═══ Available records ═══

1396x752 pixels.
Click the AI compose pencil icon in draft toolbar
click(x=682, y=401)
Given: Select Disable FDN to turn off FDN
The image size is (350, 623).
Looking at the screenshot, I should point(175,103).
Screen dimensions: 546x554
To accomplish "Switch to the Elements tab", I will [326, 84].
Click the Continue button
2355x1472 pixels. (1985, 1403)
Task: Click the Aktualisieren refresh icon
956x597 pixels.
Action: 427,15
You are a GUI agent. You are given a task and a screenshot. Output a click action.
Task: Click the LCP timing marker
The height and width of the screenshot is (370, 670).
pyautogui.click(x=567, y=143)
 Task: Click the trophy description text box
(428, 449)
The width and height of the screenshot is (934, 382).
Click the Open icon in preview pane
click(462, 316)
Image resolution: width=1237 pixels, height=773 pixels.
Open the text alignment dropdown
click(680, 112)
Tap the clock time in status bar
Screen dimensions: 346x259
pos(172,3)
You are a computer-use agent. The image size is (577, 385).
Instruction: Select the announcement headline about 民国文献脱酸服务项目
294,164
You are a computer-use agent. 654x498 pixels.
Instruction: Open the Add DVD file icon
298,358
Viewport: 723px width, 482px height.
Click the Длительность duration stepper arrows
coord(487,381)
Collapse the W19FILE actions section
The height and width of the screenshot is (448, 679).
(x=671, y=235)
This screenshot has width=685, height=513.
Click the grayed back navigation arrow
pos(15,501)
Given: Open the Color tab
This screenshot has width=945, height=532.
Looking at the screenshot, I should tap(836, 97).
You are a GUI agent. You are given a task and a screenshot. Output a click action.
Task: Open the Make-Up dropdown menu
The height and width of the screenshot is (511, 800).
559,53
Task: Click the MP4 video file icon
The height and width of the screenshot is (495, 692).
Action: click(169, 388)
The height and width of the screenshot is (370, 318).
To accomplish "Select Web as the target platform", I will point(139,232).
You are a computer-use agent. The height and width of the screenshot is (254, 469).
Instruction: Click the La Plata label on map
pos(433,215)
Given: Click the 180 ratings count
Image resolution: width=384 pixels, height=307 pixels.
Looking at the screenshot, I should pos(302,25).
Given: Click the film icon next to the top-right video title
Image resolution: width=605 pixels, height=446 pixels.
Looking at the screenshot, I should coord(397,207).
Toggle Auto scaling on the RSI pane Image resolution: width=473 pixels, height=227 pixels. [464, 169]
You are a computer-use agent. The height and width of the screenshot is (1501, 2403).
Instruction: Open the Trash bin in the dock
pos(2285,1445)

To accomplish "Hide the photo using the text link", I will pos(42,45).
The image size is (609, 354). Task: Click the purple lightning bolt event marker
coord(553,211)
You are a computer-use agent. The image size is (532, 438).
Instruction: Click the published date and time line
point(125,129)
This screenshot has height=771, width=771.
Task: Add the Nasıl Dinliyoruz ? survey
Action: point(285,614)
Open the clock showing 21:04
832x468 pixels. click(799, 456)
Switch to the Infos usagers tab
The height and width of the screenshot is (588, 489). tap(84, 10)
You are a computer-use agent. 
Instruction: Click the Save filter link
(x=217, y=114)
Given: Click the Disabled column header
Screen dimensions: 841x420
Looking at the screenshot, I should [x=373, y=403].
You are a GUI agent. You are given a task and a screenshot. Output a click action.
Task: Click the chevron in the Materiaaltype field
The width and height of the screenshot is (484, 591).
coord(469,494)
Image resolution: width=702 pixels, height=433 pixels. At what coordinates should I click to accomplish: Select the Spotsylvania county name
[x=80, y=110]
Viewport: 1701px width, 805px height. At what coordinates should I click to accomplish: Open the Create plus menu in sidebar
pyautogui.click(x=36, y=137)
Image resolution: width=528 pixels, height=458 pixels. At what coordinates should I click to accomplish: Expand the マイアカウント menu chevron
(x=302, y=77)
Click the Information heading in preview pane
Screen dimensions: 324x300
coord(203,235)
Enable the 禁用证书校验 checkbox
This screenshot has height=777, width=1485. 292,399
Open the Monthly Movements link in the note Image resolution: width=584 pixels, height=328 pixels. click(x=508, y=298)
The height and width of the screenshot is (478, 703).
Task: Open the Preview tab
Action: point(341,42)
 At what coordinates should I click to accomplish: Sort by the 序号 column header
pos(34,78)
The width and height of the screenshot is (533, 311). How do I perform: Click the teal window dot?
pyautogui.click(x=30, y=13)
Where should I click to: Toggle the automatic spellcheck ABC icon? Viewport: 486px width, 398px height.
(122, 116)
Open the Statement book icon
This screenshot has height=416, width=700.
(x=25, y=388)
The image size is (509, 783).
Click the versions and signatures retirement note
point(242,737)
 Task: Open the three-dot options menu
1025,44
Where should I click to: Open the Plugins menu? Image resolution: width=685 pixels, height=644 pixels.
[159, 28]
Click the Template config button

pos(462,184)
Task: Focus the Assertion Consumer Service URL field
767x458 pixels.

═══

The exercise:
Reproduce the material verbatim, starting with the line containing "Image resolution: width=1237" and continuing through the line containing "Action: click(169, 388)".

Expected answer:
Image resolution: width=1237 pixels, height=773 pixels.
Open the text alignment dropdown
click(680, 112)
Tap the clock time in status bar
Screen dimensions: 346x259
pos(172,3)
You are a computer-use agent. The image size is (577, 385).
Instruction: Select the announcement headline about 民国文献脱酸服务项目
294,164
You are a computer-use agent. 654x498 pixels.
Instruction: Open the Add DVD file icon
298,358
Viewport: 723px width, 482px height.
Click the Длительность duration stepper arrows
coord(487,381)
Collapse the W19FILE actions section
The height and width of the screenshot is (448, 679).
(x=671, y=235)
This screenshot has width=685, height=513.
Click the grayed back navigation arrow
pos(15,501)
Given: Open the Color tab
This screenshot has width=945, height=532.
Looking at the screenshot, I should tap(836, 97).
You are a GUI agent. You are given a task and a screenshot. Output a click action.
Task: Open the Make-Up dropdown menu
The height and width of the screenshot is (511, 800).
559,53
Task: Click the MP4 video file icon
The height and width of the screenshot is (495, 692).
Action: click(169, 388)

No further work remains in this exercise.